Sunday, July 10, 2016


Have we forfeited supervisory and administrative responsibility 
by giving too many holidays with pay?

Who doesn't love a holiday off.

This year the 4th of July holiday was easier for employers to schedule since it fell on a Monday, but you may have had people call in sick or take another day off causing some disruption.  One year I called in sick the day after the 4th of July.  This is a no no.  According to policy I was to bring in a note from my doctor or lose out on the pay.  It was doubly embarrassing because I worked for Human Resources! 

When I worked at a university as a professor whether employees had Martin Luther King day off varied from year to year.  Some years classes weren’t scheduled so professors didn’t come in.  On other years, support staff had the day off, but classes were running.  A newly merged YMCA-YWCA closed for Martin Luther King day in keeping with the YWCA mission to end racism.  Later years, it remained open but had special events to honor MLK.  Many employees take the week of the 4th off for summer vacation so it is a planned vacation.  A lot of governments give the day off Thanksgiving even though it is not a scheduled holiday.  Watch next year to see if your governor gives state employees these days off.  For some nonprofits, those with pools or camps, its full steam ahead on the 4th. No day off.  These decisions show the many issues nonprofit and government employers face when it comes to a holiday.  

A town manager I know presented the cost of giving an extra day off to employees.  With spreadsheets and query programs, you can figure out exactly how much it costs in wages and benefits to give employees an extra holiday.  Even with the cost most nonprofit and government employers no longer bother to force their non-exempt employees to do without pay if they are sick the day after a holiday.  They bite the bullet and eat the cost.  

Others have opted for Paid Time Off (PTO) combining sick, vacation, bereavement, other leaves, and sometime holidays.  Rolling in holidays allows employees to choose what holidays are important.  (Employees with children in school may want Columbus Day off when their kids are off but others don’t care.)  PTO avoids a managerial problem of having to actually supervise employees and a bureaucratic problem of ensuring employees are using their sick time for sickness or family sickness.  The downside is that when an employee leaves they are owed for time unused whereas when leaves are separate, employees are only owed only for vacation time.  (Of course, some employers also pay out unused sick time but that isn’t required.)
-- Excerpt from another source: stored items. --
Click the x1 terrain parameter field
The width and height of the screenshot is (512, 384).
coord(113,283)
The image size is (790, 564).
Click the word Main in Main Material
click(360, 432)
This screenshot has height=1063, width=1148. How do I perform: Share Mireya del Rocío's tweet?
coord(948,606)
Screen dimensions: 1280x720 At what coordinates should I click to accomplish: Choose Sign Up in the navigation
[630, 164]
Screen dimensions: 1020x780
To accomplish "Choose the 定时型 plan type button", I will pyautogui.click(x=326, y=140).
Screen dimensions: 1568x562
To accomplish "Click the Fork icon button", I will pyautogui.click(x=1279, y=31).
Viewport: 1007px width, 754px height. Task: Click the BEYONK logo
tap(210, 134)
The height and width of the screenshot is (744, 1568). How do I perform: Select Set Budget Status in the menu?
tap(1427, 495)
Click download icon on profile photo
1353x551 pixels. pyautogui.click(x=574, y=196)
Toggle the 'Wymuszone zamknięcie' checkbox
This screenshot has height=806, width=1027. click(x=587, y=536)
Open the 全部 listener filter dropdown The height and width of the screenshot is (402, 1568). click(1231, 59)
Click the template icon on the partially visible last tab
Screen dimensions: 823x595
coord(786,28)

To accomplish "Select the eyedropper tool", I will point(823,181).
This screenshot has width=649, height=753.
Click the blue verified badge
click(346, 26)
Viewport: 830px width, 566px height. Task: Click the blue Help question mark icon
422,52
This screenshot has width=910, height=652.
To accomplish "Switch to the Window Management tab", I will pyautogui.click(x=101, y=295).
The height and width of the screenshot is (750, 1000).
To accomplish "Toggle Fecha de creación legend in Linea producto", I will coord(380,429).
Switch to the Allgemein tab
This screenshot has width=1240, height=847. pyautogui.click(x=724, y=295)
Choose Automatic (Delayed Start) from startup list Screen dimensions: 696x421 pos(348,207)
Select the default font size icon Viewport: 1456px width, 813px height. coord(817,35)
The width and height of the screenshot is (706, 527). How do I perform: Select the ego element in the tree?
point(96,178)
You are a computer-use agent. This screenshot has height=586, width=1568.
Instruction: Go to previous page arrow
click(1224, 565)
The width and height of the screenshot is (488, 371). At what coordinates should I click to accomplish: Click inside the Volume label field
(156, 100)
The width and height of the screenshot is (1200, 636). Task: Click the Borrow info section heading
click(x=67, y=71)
Employers justify giving, say, the day after Thanksgiving or the day before Christmas assuming that very little work is actually done.  I think they are right.  Except those working in healthcare, nonprofit and government employees are very lucky to have these extra days.  

Is this a good enough reason, low productivity, or are we opting out of managing employee expectations, managing employee sick time at the expense of taxpayers, members, clients?  What do you think?  By the way, my employer, a hospital, did pay me without requiring a doctor’s note.  The town council approved a day off after Thanksgiving.